Argentina’s parallel exchange rate weakened past a key threshold on Friday, as demand for assets in hard currency climbed ahead of the upcoming midterm elections in November.
The blue-chip swap exchange rate, derived from buying shares locally and then selling them abroad for dollars, weakened to 201.6 per USD at 1.42pm in Buenos Aires. The spread between the official peso and the blue-chip rose to 102.3 percent, up from 100.5 percent yesterday, its widest in at least a year.
Local investors have grown increasingly pessimistic on the peso, betting that the government will be forced to speed up devaluation after November elections.

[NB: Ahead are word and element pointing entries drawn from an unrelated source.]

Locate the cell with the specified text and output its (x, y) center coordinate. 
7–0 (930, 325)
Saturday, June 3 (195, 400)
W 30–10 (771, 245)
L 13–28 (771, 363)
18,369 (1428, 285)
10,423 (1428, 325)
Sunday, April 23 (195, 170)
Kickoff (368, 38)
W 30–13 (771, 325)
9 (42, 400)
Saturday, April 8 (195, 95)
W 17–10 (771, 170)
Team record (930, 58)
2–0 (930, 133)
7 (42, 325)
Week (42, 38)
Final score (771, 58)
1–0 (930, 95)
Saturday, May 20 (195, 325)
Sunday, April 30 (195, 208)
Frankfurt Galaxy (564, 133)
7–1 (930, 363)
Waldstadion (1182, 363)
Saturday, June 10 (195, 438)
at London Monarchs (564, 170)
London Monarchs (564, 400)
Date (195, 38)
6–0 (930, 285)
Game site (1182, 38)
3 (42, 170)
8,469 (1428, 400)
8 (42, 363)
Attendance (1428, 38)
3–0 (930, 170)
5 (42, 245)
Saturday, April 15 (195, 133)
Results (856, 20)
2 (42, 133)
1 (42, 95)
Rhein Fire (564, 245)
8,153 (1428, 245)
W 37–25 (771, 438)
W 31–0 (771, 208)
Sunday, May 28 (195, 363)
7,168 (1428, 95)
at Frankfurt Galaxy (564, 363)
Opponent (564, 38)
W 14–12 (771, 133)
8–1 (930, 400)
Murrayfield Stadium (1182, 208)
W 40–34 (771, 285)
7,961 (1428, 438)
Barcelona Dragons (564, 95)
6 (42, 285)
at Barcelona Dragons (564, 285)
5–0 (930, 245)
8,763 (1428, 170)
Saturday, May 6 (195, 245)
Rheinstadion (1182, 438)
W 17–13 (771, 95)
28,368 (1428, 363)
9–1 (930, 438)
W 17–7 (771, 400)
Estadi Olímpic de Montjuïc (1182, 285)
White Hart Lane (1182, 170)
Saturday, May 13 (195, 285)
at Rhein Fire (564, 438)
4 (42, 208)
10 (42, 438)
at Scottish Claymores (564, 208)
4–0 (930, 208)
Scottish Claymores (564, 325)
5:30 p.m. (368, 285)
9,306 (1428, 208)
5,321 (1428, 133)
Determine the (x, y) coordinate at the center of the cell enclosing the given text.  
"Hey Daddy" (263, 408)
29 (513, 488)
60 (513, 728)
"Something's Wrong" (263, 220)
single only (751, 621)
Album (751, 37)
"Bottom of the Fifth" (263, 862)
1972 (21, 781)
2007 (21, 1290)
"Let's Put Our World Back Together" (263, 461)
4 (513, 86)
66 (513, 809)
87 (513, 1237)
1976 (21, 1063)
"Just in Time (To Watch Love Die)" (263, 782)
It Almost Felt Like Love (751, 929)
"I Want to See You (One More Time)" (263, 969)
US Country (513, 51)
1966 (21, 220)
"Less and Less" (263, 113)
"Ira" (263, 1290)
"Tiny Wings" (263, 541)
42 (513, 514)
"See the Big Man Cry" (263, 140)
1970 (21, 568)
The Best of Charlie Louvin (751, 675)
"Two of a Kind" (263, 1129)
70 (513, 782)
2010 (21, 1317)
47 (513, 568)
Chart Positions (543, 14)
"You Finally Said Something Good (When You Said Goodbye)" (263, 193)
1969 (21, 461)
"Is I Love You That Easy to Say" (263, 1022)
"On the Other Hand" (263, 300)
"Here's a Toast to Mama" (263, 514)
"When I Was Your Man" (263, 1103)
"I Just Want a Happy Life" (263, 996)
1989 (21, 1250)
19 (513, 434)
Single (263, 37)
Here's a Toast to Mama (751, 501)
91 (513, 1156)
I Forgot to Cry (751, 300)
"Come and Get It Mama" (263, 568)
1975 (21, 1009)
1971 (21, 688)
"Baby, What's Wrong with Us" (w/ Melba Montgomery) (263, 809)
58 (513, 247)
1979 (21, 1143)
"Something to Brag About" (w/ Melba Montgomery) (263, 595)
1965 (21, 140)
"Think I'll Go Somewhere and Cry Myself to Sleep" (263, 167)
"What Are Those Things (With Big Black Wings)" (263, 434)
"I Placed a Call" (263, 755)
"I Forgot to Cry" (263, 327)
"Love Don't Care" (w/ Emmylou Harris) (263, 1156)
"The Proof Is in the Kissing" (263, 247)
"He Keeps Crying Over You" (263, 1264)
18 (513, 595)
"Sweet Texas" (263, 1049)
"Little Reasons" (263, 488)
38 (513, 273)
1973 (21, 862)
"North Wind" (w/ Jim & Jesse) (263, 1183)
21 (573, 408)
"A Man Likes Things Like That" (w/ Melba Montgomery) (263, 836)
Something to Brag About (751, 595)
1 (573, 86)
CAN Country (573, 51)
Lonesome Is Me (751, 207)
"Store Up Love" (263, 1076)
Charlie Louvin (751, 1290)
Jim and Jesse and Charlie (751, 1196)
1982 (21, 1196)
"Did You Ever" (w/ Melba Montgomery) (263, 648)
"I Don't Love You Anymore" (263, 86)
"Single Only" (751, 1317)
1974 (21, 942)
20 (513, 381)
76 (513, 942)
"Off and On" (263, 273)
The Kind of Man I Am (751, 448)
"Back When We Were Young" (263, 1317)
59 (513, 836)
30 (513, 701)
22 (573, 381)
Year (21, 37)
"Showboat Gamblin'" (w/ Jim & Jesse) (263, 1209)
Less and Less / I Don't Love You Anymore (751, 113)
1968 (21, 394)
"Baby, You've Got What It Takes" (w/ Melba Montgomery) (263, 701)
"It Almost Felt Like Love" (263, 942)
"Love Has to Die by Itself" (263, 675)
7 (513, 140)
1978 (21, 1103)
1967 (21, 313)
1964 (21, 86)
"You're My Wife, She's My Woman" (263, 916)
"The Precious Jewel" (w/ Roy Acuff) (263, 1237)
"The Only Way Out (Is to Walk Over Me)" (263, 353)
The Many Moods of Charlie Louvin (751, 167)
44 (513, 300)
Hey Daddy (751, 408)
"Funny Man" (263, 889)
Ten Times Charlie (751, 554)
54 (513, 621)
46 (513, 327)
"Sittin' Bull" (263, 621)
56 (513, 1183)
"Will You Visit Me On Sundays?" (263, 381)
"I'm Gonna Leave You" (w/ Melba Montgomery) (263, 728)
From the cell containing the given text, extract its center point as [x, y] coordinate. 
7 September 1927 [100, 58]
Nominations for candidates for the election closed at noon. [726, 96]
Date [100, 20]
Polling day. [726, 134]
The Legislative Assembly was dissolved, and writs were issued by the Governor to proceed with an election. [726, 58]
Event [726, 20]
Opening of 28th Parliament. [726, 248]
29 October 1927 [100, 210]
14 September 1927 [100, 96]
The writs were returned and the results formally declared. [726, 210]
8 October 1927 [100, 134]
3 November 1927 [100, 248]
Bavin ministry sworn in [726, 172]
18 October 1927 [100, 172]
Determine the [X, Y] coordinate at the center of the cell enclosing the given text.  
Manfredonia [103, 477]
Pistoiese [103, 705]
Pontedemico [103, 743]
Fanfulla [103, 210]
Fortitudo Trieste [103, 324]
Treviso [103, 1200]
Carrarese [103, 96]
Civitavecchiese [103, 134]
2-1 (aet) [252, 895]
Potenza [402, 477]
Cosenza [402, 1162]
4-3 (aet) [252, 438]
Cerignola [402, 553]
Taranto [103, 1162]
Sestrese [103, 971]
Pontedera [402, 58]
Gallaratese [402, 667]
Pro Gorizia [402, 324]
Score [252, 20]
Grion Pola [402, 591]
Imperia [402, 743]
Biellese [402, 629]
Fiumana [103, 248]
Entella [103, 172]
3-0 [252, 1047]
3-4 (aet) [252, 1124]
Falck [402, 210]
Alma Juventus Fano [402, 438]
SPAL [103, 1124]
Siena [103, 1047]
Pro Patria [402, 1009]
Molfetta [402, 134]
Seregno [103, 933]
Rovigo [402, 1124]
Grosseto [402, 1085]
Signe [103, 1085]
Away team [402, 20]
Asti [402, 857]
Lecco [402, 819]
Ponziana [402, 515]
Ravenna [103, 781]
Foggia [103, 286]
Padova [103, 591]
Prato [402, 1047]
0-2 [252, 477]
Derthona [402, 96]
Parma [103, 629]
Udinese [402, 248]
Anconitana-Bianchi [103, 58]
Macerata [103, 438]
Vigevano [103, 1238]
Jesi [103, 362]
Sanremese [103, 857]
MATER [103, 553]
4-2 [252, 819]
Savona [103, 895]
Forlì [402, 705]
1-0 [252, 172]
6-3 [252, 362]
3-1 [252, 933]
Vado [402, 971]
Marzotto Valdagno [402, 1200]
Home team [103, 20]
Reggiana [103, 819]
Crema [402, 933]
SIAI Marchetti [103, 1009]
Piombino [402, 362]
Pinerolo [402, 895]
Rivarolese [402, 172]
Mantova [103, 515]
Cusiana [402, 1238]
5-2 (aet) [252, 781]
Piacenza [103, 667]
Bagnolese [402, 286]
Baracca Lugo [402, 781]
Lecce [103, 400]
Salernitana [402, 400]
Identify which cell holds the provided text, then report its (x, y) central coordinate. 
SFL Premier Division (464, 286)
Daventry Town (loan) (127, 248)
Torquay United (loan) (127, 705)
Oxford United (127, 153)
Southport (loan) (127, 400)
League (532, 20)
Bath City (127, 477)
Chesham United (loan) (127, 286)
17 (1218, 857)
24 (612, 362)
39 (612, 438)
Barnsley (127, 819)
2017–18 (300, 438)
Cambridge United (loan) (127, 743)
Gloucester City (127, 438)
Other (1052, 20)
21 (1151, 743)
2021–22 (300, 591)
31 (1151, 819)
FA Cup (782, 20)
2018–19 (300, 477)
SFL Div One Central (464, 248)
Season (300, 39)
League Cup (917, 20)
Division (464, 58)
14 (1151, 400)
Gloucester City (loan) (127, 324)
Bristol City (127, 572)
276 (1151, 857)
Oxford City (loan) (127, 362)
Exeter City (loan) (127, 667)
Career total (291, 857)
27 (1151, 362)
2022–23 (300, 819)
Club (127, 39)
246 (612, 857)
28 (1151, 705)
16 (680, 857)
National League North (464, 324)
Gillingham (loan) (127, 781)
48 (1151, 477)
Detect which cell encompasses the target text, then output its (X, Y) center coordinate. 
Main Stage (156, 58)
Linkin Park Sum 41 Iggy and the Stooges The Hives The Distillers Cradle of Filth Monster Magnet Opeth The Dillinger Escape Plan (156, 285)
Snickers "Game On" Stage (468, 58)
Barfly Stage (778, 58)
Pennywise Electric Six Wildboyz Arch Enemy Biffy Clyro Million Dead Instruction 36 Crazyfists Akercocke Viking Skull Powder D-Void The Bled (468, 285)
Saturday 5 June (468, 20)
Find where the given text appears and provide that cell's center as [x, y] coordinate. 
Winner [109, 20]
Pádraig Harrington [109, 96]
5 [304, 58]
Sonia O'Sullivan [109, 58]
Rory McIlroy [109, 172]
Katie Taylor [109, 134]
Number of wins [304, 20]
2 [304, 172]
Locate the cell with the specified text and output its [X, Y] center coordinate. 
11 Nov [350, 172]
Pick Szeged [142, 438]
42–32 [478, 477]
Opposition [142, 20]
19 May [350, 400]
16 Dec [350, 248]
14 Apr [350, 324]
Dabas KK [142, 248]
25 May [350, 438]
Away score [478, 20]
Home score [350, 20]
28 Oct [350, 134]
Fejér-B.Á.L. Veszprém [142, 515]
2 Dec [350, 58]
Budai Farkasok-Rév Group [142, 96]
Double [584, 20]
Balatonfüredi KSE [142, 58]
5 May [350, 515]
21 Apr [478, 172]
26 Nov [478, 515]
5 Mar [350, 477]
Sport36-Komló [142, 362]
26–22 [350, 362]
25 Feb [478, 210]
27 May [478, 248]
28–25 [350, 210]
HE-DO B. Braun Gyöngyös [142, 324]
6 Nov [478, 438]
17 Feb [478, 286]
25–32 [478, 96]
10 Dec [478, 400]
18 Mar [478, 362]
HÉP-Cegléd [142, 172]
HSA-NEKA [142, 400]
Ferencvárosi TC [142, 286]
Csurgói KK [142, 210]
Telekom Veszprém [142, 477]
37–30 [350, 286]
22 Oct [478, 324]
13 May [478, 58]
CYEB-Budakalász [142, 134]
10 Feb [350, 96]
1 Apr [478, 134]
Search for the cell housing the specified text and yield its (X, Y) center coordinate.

President Alberto Fernández’s administration has insisted on a slow depreciation of the official exchange rate, keeping the currency overvalued via strict capital controls to protect reserves as it tries to tamp down on inflation running at more than 50 percent annually.
“This pressure is exactly what’s necessary for Fernández to moderate,” said Siobhan Morden, head of Latin America fixed income at Amherst Pierpont in New York. The government’s “policies are now fully reaching an inflection point, now that net liquid foreign reserves are negative.”
The government says it will continue implementing the currency policy laid out in the 2021 budget, and that a sudden jump in the exchange rate isn’t forecasted or planned, Economy Minister Martín Guzmán said on Thursday.